Stare dietro alle pubblicazioni di Paolo Catena è diventata impresa ardua, se non impossibile.
Liberatosi da vincoli con label discografiche, il nostro negli ultimi anni ha sciorinato releases una dietro l’altra, creando anche una certa confusione utilizzando più monicker (The Improvisor, Paul Cat, Translate e altri), e a mio avviso non ha certo aiutato la scelta della stampa in edizioni limitate in pochissime copie distribuite esclusivamente da lui stesso (e il lavoro qui recensito non fa eccezione a questa regola).
Ad ogni modo, dopo il doppio capitolo “Quadri musicali” rilasciato a nome Paolo Catena, ecco oggi arrivare “Inedits”.
Disco che esce a nome Translate in quanto raccoglie canzoni composte e registrate fino al 2009, anno in cui Paolo ha accantonato questo monicker.
Due le certezze assolute di questo disco.
La prima è che la chitarra elettrica torna l’ assoluta protagonista delle composizioni.
La seconda è che “Inedits” è il disco più doom oriented che Paolo abbia mai realizzato da oltre dieci anni ad oggi.

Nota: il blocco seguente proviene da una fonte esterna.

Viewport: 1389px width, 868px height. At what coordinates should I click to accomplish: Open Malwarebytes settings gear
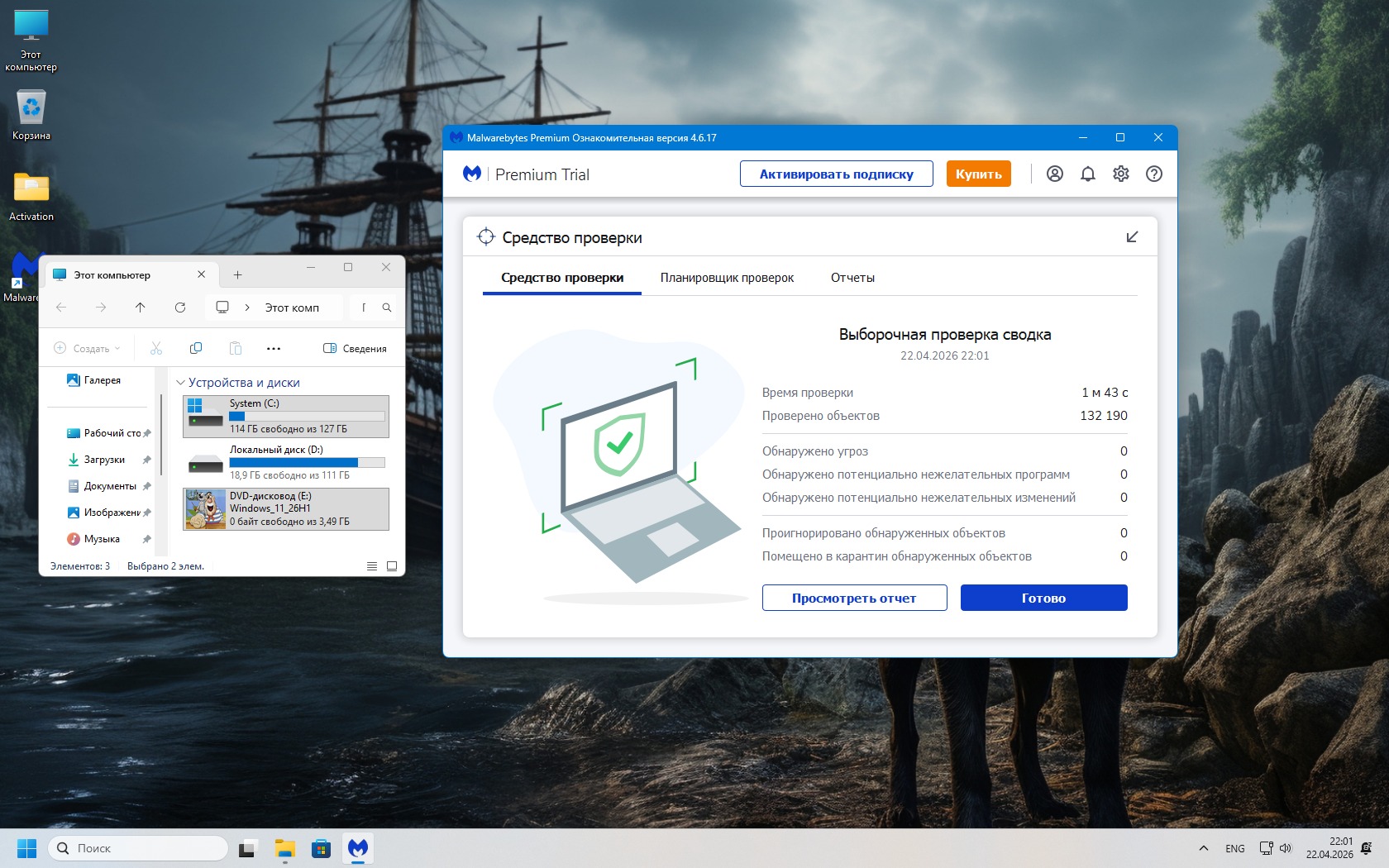[1120, 174]
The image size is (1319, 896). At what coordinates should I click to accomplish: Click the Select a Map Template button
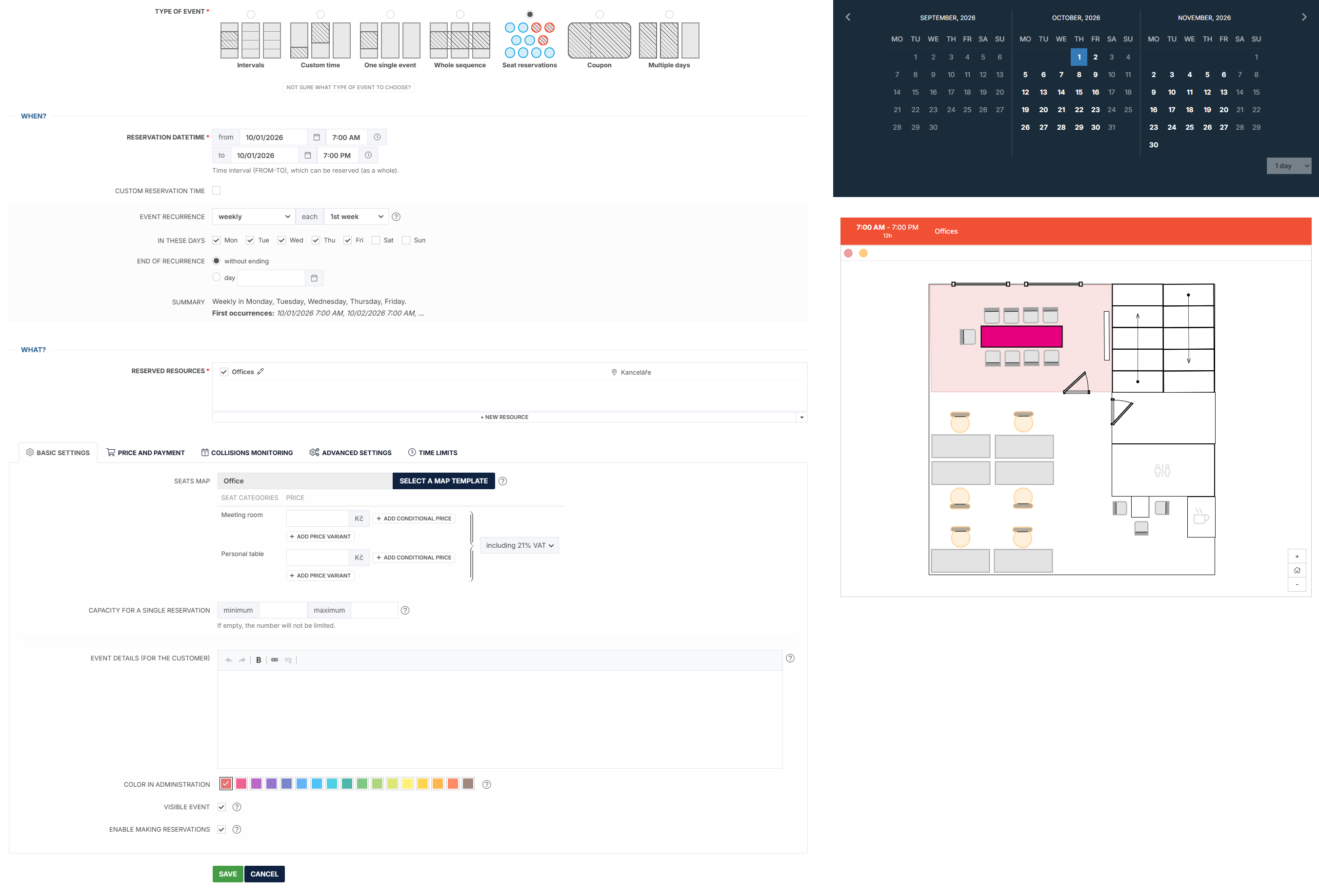[x=443, y=480]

Il doom come lo ha sempre inteso Paolo, ovvero lenti e tetri riffs sabbathiani perennemente attraversati/miscelati agli umori psichedelici e spaziali creati dalla sua chitarra atti a dipingere quadri sonori che danno differenti emozioni ad ogni nuovo ascolto.
“Inedits” echeggia quindi le cupe sonorità e soprattutto le atmosfere grigio/nere della prima discografia a nome Paul Chain Violet Theatre e sovente richiama alla spossante lentezza del capolavoro “Alkahest”, presentando inoltre reminiscenze del duo “Sign from space”/”Cosmic wind” nelle fasi in cui Paolo lascia che la sua passione per la psichedelia e lo space rock guidino il suo estro.
Spiace la presenza di brani molto brevi, quasi sicuramente sono una versione bozza che poi magari sarà stata allungata (ma qui non pubblicata) o lasciata morire; un vero peccato.
Diversamente, “Reason of changes”, “Surniacat”, la conclusiva ossessionante “The end of love (in the world)” sono manna dal cielo per i molti nostalgici dei suoi esordi, ascoltatori che, credo si possa dire, mai avrebbe immaginato di ascoltare una nuova release di questo tipo dal nostro.
Vetta assoluta del disco è a mio avviso la drammatica “Poetry” (impreziosita inoltre dal dolce cantato in francese di Lola Sprint), testimonianza di quante emozioni sappia ancora trasmettere in note l’artista marchigiano.